È partita a settembre un’esperienza pilota in Italia: un liceo artistico all’interno della casa circondariale Lorusso e Cutugno di Torino rivolto ai detenuti con condanne definitive per reati attinenti la sfera sessuale (sex offender). Sono una ventina i frequentanti, iscritti al primo anno - scelti tramite un bando nazionale -, grazie a un accordo tra ministero dell'Istruzione e quello della Giustizia e una conseguente intesa tra la casa circondariale e il primo liceo artistico di Torino che ha messo a disposizione i suoi docenti. Il modulo didattico prevede 34 ore la settimana su cinque giorni. Si tratta di un biennio sperimentale finanziato dalla Compagnia di San Paolo. I locali della scuola sono stati realizzati dagli stessi detenuti del carcere torinese.
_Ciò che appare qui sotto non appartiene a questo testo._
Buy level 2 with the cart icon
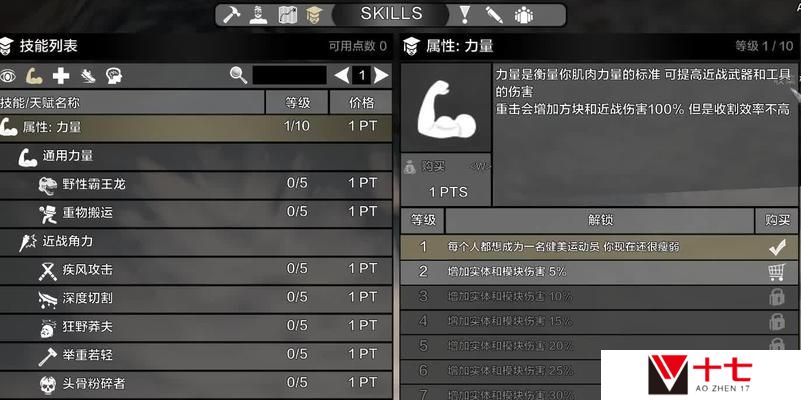click(x=776, y=272)
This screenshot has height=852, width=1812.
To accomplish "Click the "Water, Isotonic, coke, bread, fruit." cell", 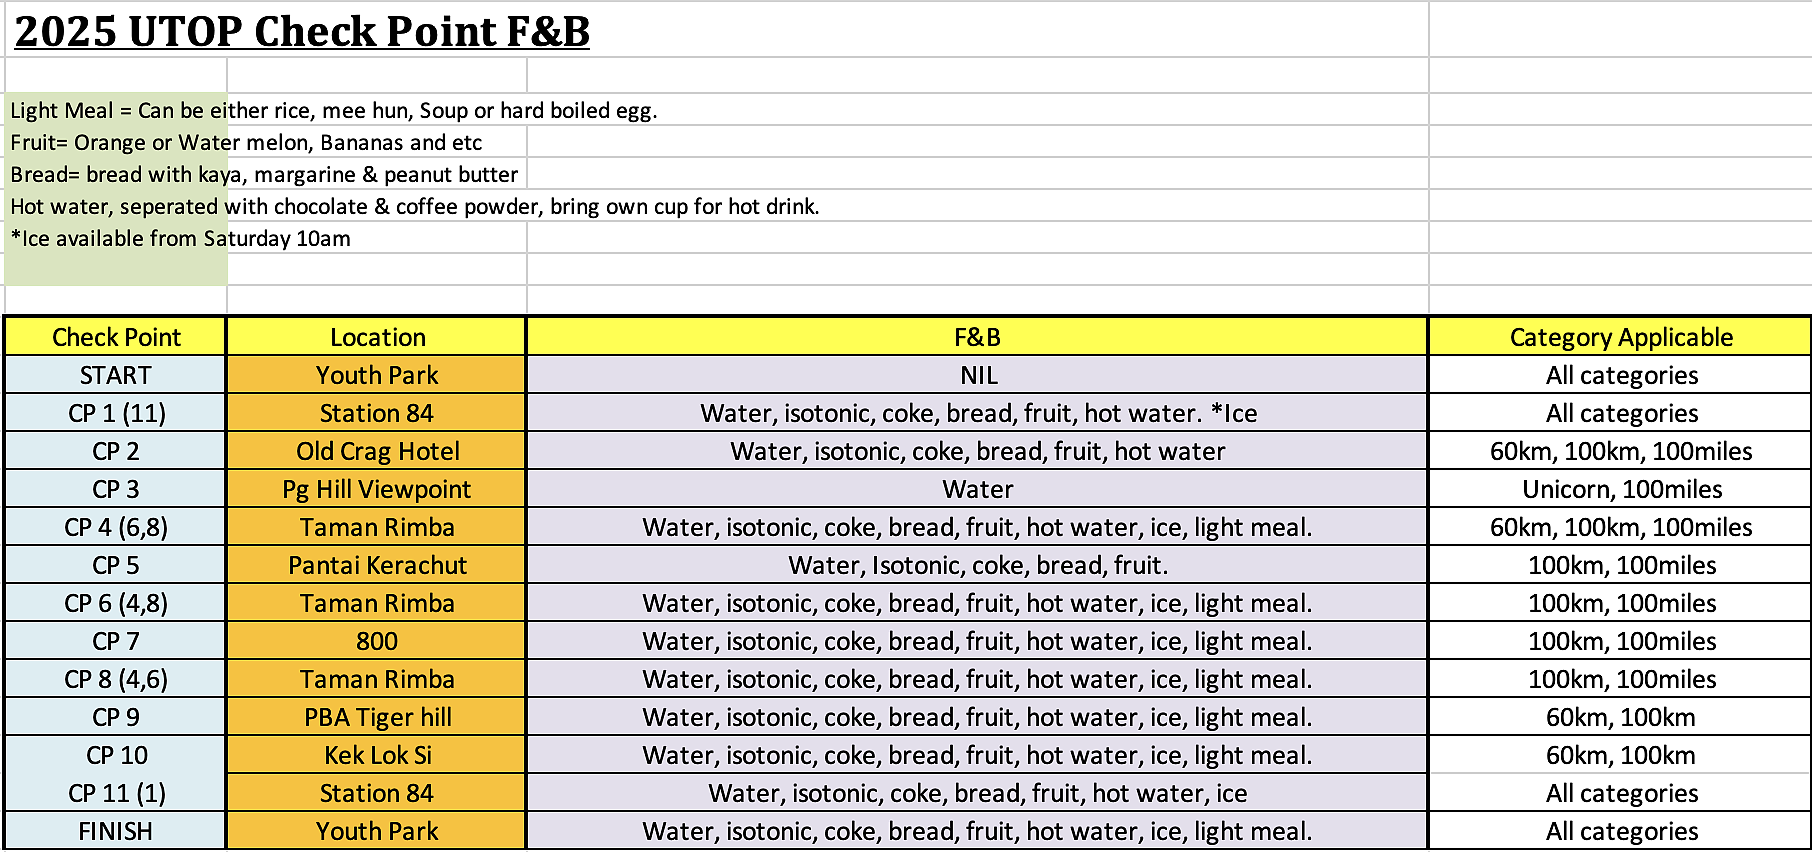I will 977,565.
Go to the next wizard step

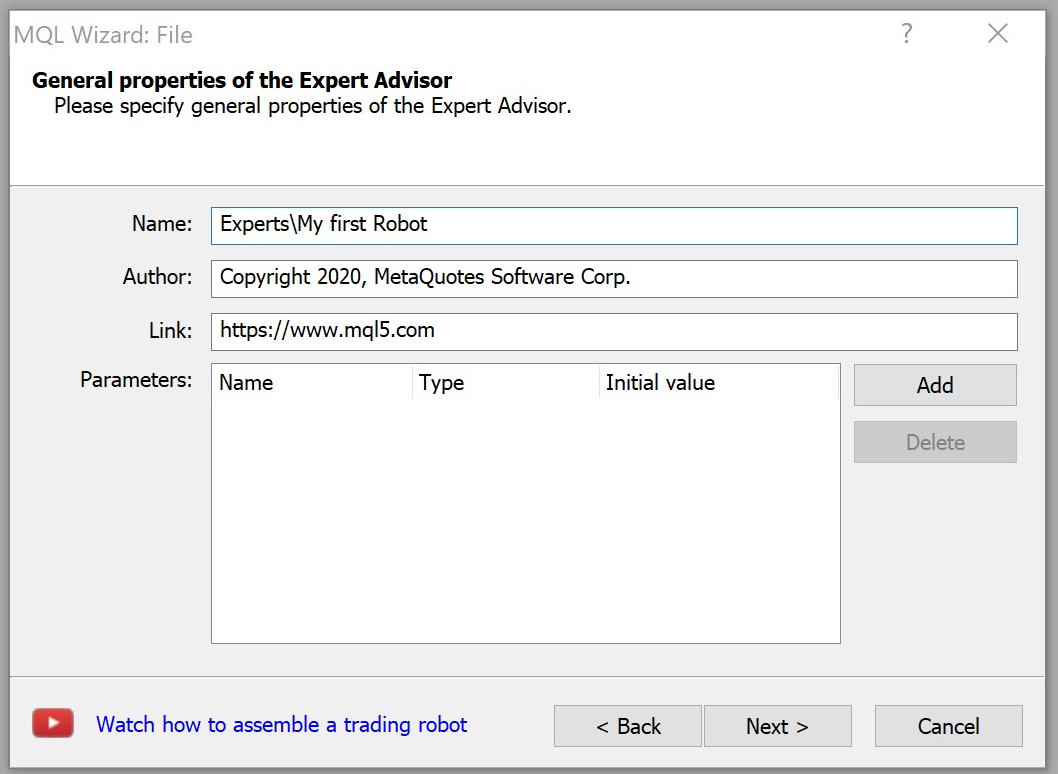[x=777, y=726]
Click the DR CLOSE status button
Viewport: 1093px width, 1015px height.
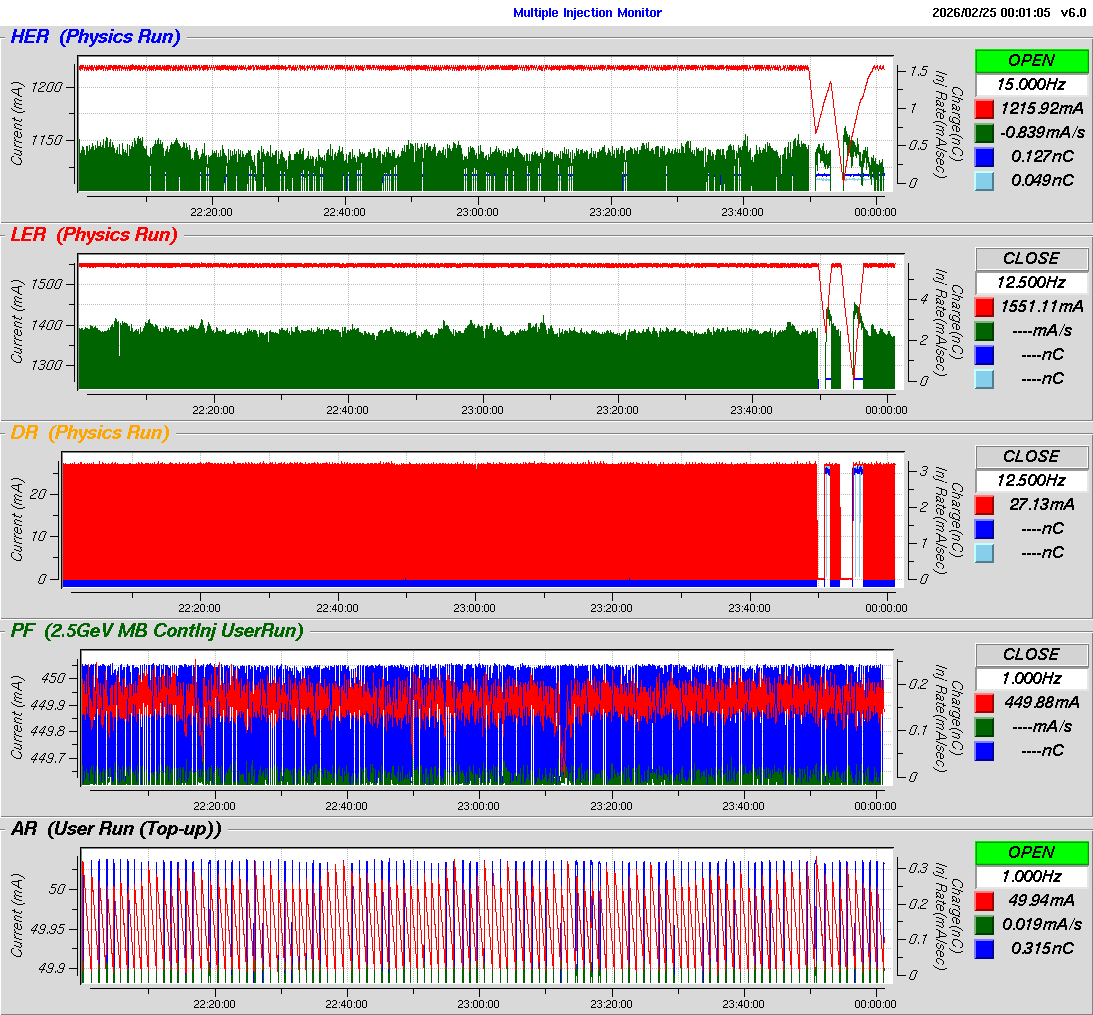point(1031,456)
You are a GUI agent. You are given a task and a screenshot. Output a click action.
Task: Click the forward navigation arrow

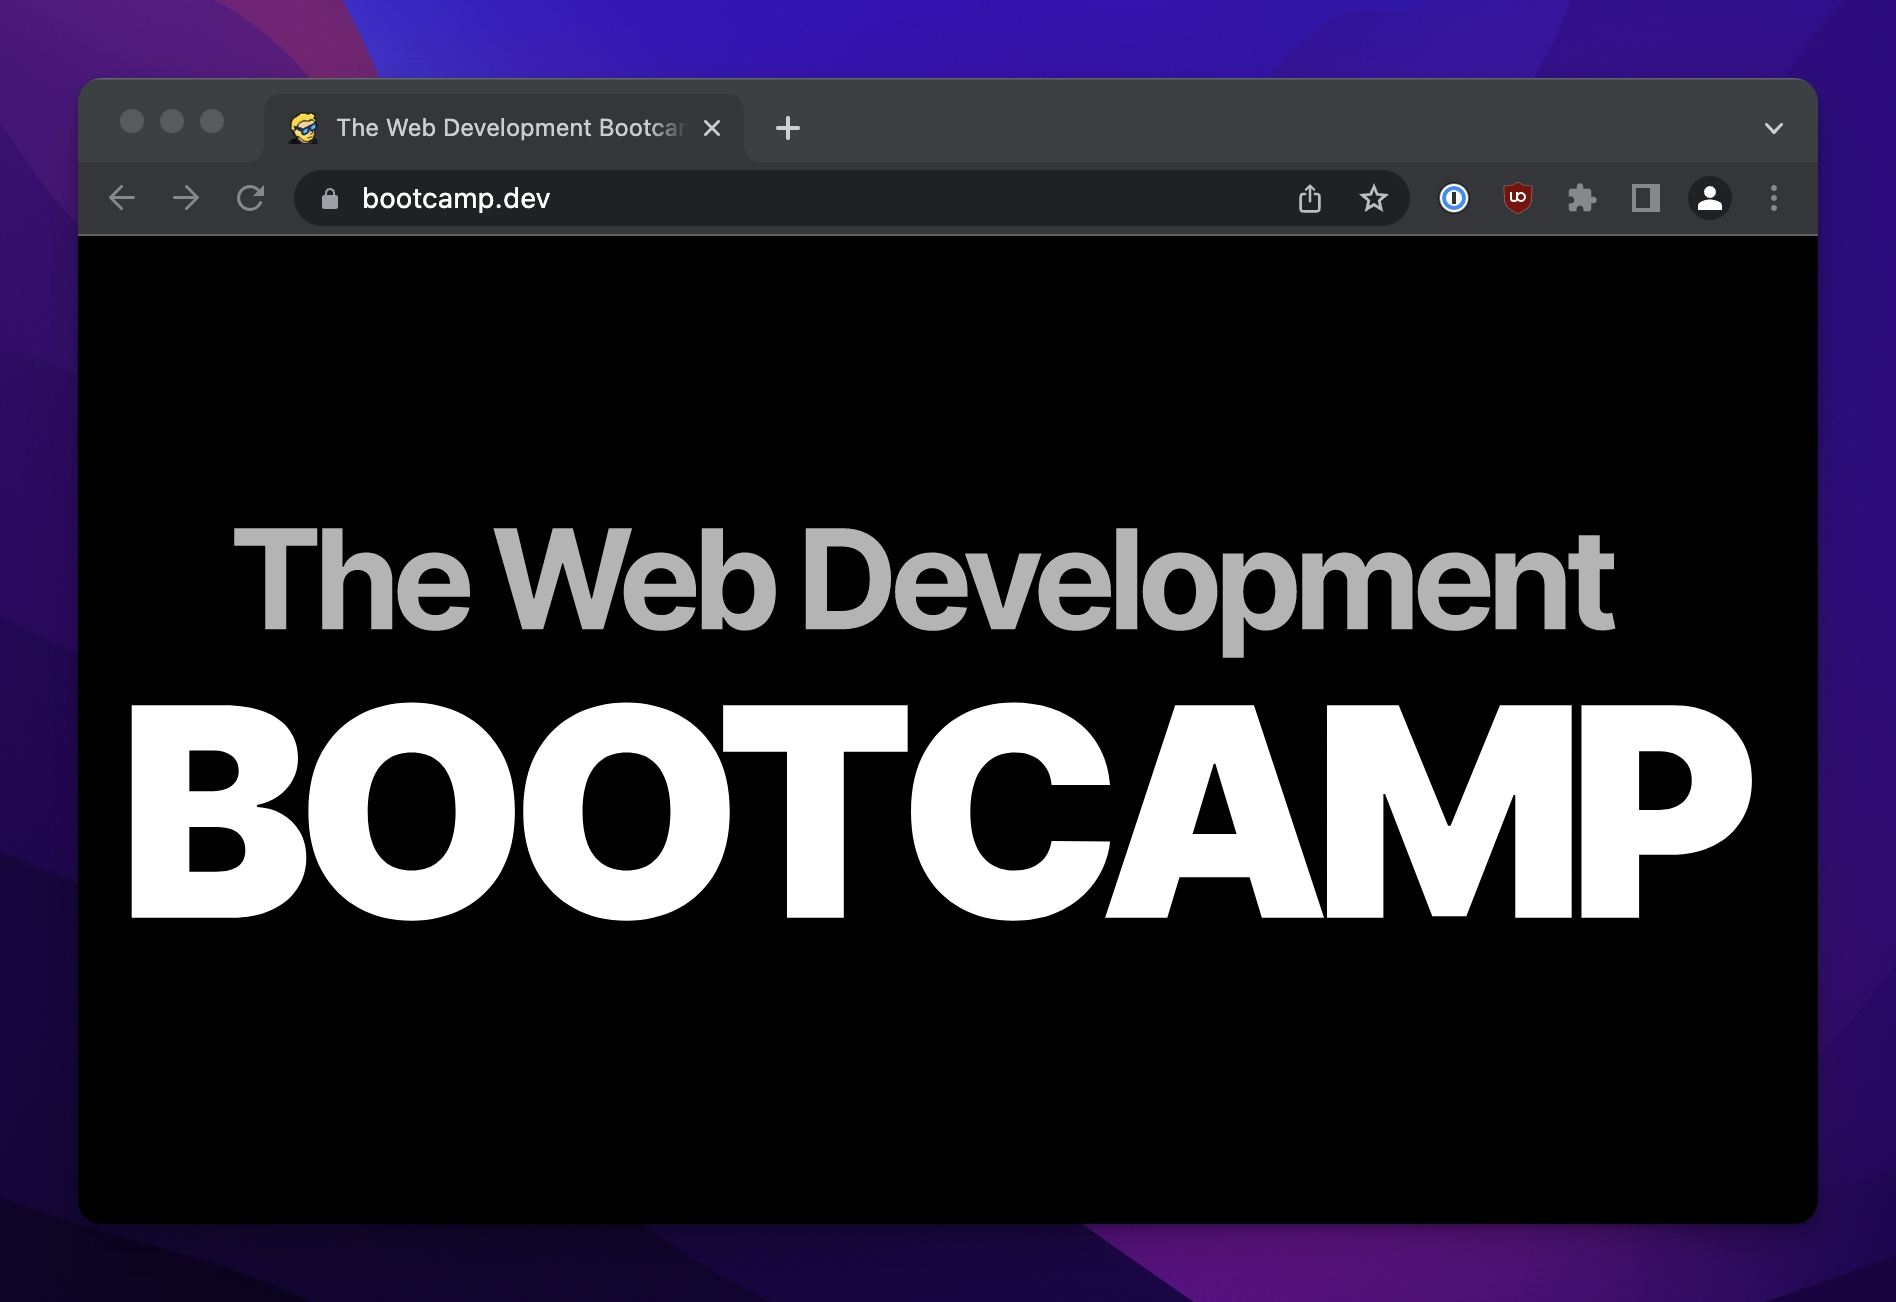[186, 198]
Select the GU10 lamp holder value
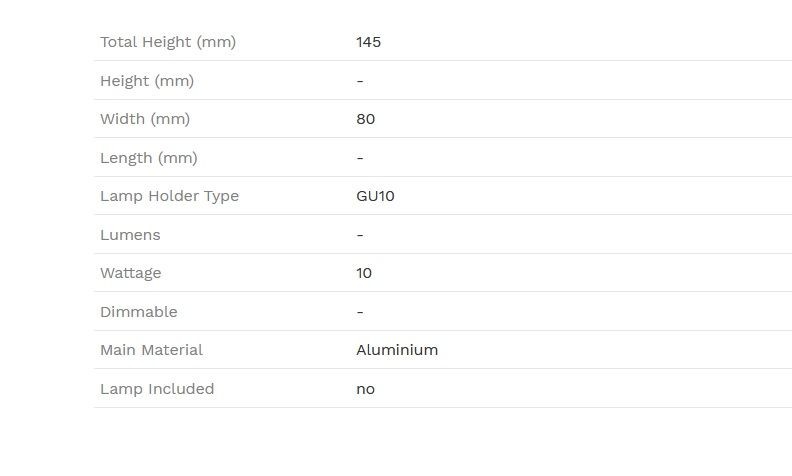792x476 pixels. [x=375, y=196]
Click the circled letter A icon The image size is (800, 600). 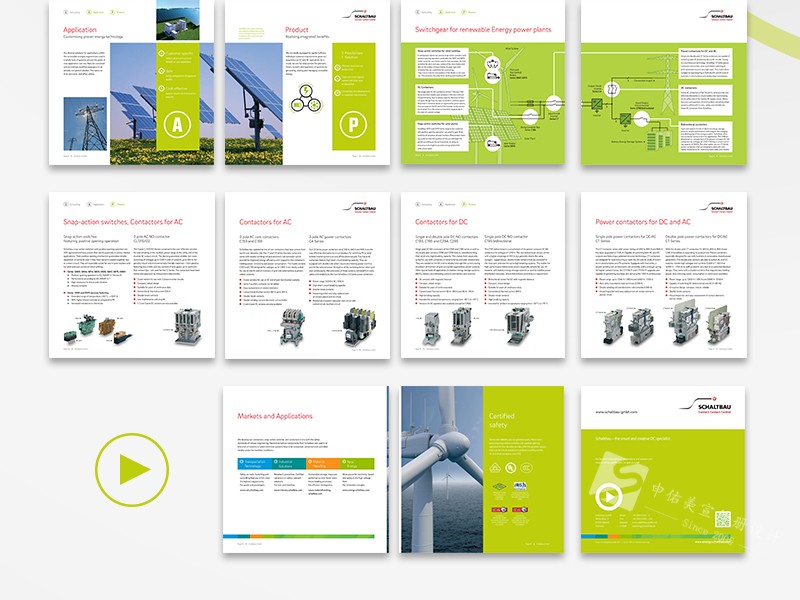(x=175, y=124)
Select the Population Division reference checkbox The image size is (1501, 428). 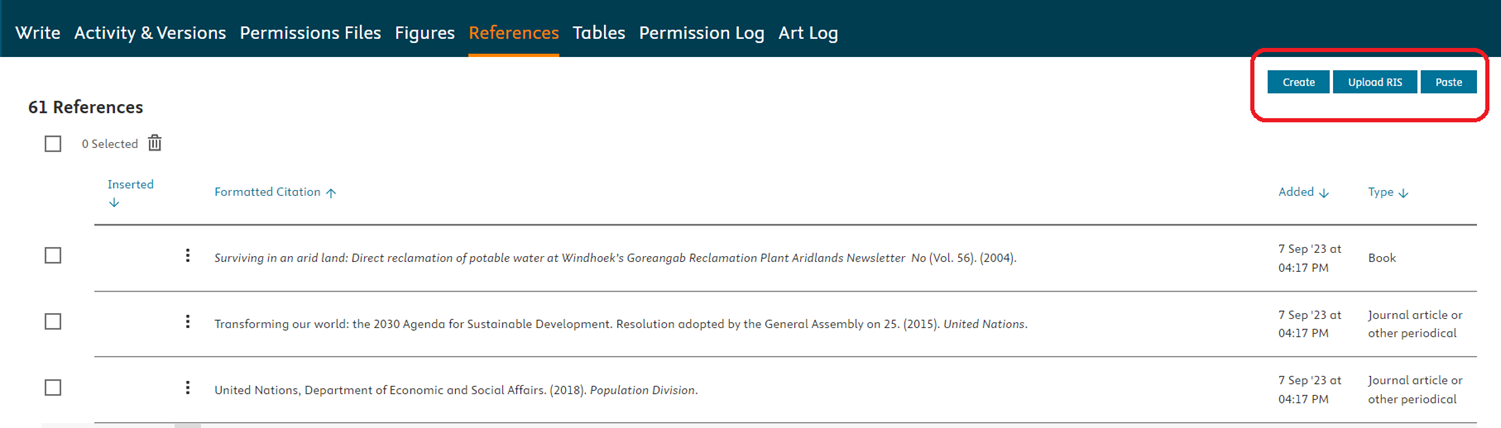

Obiettivo ideale dell'iniziativa, rieducare al rispetto dell'altro. Una rivalorizzazione della persona umana, utile a quanti, con le violenze, hanno compiuto atti che hanno deturpato il senso della bellezza. L'iniziativa è nata da un'idea dell'ex direttore Pietro Buffa e attuata dall'attuale responsabile dell'istituto, Giuseppe Forte e se l'esperimento avrà buon esito sono previste forme estensive del progetto col proseguimento degli studi in campo artistico per le persone con fine pena o interessate ad alternative alla custodia in carcere. Un ponte, dunque. con l’esterno, come tutte le attività di studio e di lavoro che vengono attuate nel carcere di Torino, da costruire, in questo caso, attraverso l’educazione all’arte. Un’attività con una forte valenza “trattamentale” per una particolare tipologia di detenuti.